Chillies and chocolate are a classic combination. The spicy warmth & smokiness of the chilli combine perfectly with the rich, smooth depth of the chocolate.
I was prompted to develop a recipe by Choclette’s February I Should Cocoa Challenge. The challenge was to use chocolate in a savoury vegetarian recipe. I’d previously done a Challenge in April last year in producing my Hidden Hearts muffins.
I had some wonderfully fragrant chipotle chillies which are mexican smoked jalapenos that I wanted to use.
The resulting chilli is rich, slightly fiery and smooth. The beans & grains provide substance. It’s a pretty frugal meal too that you can make loads of and freeze or can the leftovers for later. I served this with some brilliant yellow corn bread.
If you’d like to know what I did, please read on…
Vegetarian Chilli with Chocolate Recipe
You can use whatever vegetables and pulses you like for this recipe. This quantity makes about 10-12 portions depending on appetites.
Do make sure you use cooked or canned beans to go into the vegetable base. The acid in the tomatoes you use will harden the skin of the beans. This is why I bet you’ve had chillies in the past with kidney beans like bullets.
When you prepare the dried beans, you’ll end up with about twice as much cooked weight to dry weight. This may help if you’re scaling the recipe and using canned beans.
The burghul wheat adds a lovely texture to the meal.
The quantities and specific vegetables and beans are a guide only. Feel free to use what you have that is available.
I cooked the main part of the dish in a six litre casserole. A big saucepan would also be good.
200g black turtle beans, well soaked (preferably overnight)
250g adzuki beans, well soaked (preferably overnight)
A stick of celery
Half an onion, peeled and cut in three
2 and the other half an onion, peeled
30g root ginger, peeled
6 cloves garlic, peeled (or quantity to taste)

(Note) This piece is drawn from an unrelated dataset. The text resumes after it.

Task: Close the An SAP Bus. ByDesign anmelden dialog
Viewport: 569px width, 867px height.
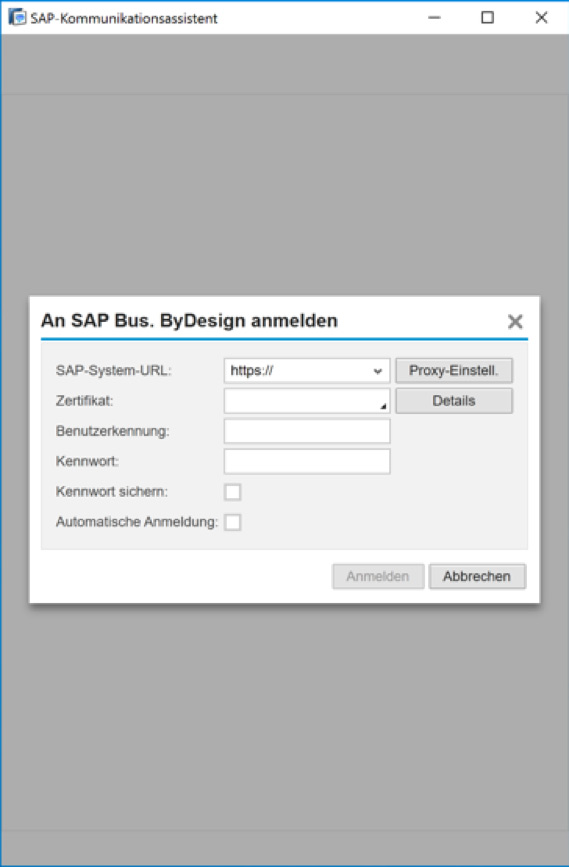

2 chipotle chillies (or quantity to taste)
2 large carrots, scrubbed or peeled
2 sticks celery, washed
1 red pepper
1 green pepper
1 tsp turmeric
1 tsp ground cardamom
2 tsp ground cumin
2 tbsp ground coriander
2 x 400g tins good quality chopped tomatoes
2 tbsp concentrated tomato puree
100g burghul wheat
Juice of 1-2 limes (to taste)
75g 80% + plain dark chocolate, broken into chunks
Fresh coriander leaves to garnish
Natural yoghurt or crème fraîche to garnish
First cook your beans. I find that most of the guides on the packets are rubbish. In the case of the ones I cooked for this, the black turtle beans took 10 minutes less than the packet instructions and the adzuki 10 minutes more. I cooked them in separate pans for that reason. Add some of the celery stick and half onion to each pan. Don’t add any salt, it will only harden the beans. Just cover with cold water and bring to a simmer and cover. Top up the water if you need to, they cook better if not in loads of water. Check to see when they are cooked. Then drain and refresh them in cold water to stop them cooking.
While you cook the beans, finely chop the onion, garlic, ginger and chillies. I also finely chop the stalks only of the fresh coriander. Heat some oil in the casserole and add these finely chopped vegetables and herbs. Saute these over a medium heat for a minute or so and then cover and turn down the heat to low. Cook until the onion is nice and soft, about 5 minutes.
Chop the carrots, celery and peppers into small dice. Add to the casserole, stir round in the oil and juices. Cover and sauté over a low heat for about 10 minutes.
Add the spices and fry over a medium heat for a couple of minutes. Add the tinned tomatoes and tomato purée and stir well.
Add the cooked beans and burghul wheat. Top up with water so the beans are just covered and stir well. Bring to a boil and then simmer over a low heat.
Cook stirring occasionally for anywhere from 20-40 minutes until the flavours combine nicely and you are happy with the texture of the beans and vegetables.
Season to taste with lime juice and salt.
Sprinkle the chocolate on top of the chilli and stir it until it’s all melted and thoroughly combined.
Serve garnished with chopped coriander leaves and a blob or artistic swirl of yoghurt or crème fraîche.